◆ **WORK INSTRUCTIONS**:
Return the items from the line with "Click the 3,795,752 balance value" to the line with "coord(445,10)", both included, with the text unchanged, and leave the pictures out of your answer.

[start of RECORDS PROVIDED]

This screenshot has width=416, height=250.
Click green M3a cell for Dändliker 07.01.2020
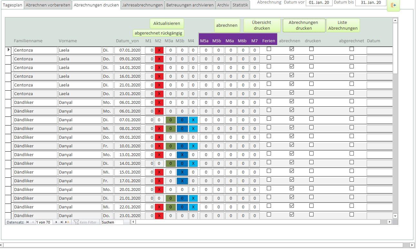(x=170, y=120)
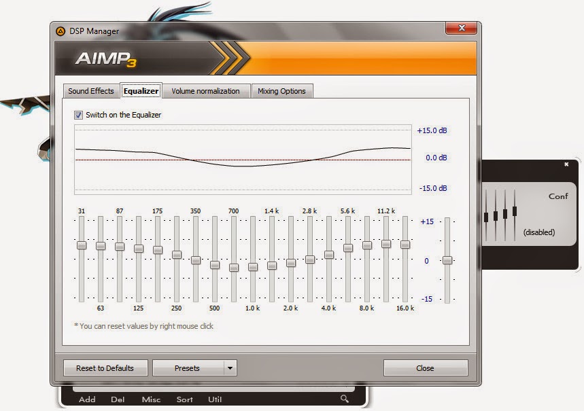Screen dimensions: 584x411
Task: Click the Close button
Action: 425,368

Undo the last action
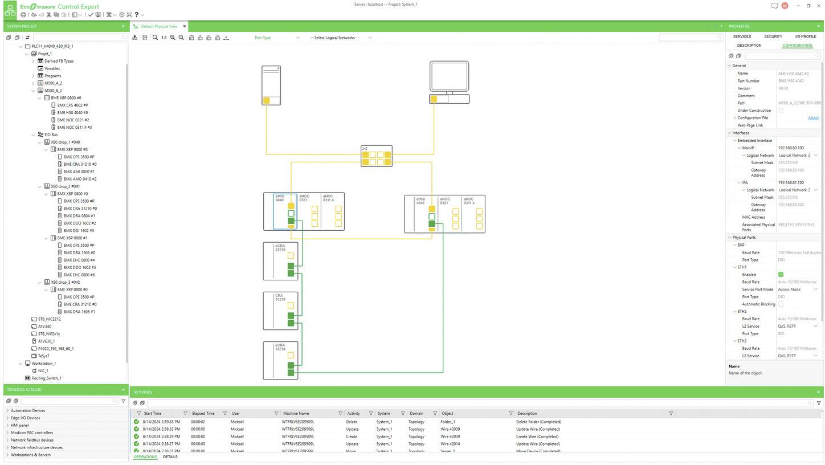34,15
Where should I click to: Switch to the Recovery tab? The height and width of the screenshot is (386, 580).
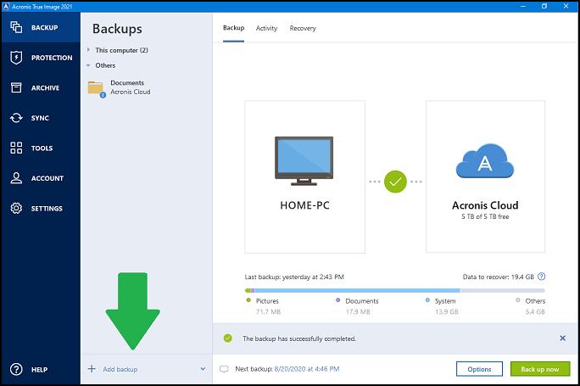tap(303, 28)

[end of RECORDS PROVIDED]
[start of RECORDS PROVIDED]

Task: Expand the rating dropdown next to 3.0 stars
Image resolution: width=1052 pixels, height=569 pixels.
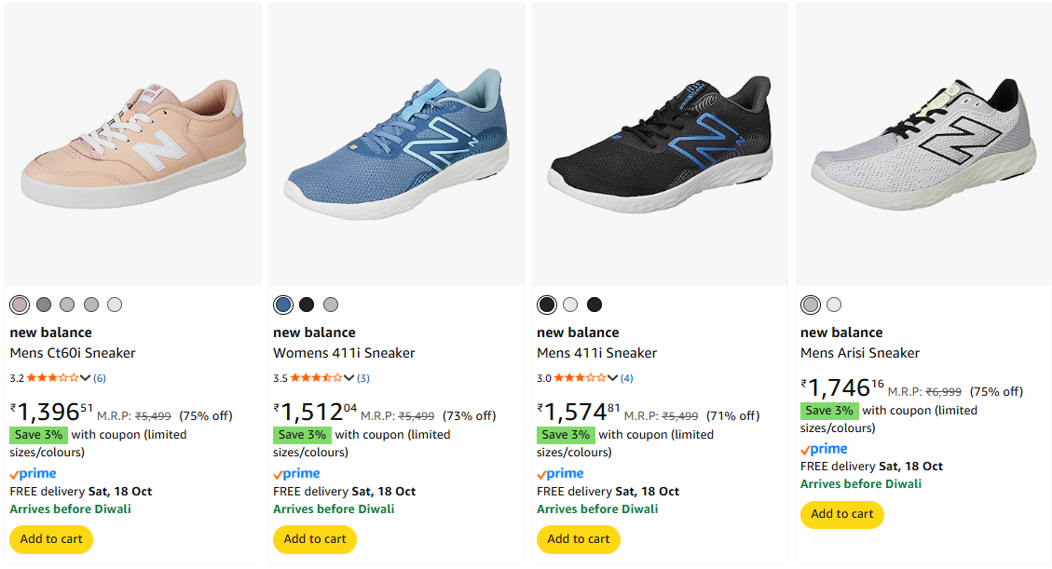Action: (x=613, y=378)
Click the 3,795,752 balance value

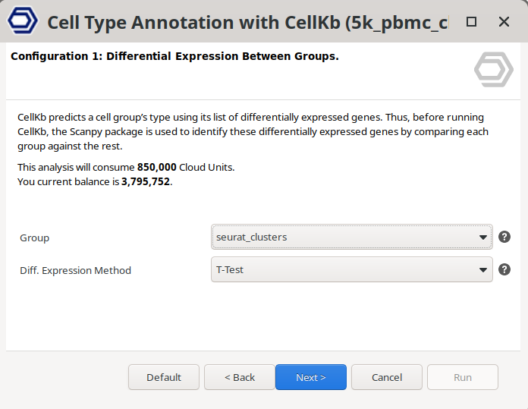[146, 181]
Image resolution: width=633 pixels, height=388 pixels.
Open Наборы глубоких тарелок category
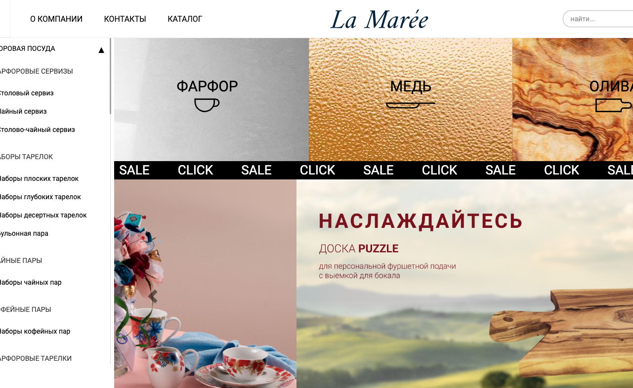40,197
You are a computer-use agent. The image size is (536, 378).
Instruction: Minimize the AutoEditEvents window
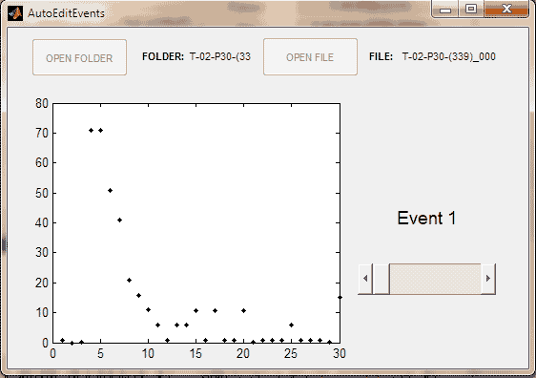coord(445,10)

[end of RECORDS PROVIDED]
[start of RECORDS PROVIDED]

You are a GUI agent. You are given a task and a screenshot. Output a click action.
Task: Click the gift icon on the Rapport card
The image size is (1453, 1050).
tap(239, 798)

[end of RECORDS PROVIDED]

◆ **TASK SOLUTION**:
Click the 3,795,752 balance value

[146, 181]
Image resolution: width=633 pixels, height=388 pixels.
Open Наборы глубоких тарелок category
40,197
You are a computer-use agent. The image size is (536, 378).
Instruction: Minimize the AutoEditEvents window
coord(445,10)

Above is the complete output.